Available records START

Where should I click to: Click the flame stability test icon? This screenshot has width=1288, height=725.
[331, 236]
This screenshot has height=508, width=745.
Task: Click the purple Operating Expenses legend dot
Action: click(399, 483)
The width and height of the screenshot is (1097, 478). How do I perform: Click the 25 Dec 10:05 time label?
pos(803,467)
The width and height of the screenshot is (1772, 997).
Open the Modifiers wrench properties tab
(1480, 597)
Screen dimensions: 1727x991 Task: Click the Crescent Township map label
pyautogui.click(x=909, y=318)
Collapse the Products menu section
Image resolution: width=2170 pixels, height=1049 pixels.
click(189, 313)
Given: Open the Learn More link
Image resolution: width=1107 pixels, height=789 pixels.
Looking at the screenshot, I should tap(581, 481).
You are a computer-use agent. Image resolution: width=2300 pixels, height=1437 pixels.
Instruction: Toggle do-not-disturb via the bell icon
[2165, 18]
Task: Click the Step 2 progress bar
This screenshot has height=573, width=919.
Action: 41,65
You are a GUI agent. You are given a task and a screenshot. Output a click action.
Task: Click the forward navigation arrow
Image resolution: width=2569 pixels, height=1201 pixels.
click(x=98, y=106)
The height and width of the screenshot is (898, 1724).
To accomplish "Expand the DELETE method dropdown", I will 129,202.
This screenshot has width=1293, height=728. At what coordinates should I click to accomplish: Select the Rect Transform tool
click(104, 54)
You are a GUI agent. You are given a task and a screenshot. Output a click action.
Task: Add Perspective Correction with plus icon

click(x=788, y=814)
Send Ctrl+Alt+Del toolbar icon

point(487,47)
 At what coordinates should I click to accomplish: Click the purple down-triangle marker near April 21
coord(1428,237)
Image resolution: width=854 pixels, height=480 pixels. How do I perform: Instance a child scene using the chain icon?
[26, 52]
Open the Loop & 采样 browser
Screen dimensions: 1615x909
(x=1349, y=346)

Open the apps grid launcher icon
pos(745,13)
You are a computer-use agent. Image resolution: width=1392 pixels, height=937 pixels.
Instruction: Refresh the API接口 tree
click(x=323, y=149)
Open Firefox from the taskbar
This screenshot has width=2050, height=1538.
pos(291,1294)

Available records END

[What needs to be done] Filter the preceding entries down to the lines with "computer".

[Answer below]
You are a computer-use agent. Image resolution: width=2300 pixels, height=1437 pixels.
You are a computer-use agent. Image resolution: width=1392 pixels, height=937 pixels.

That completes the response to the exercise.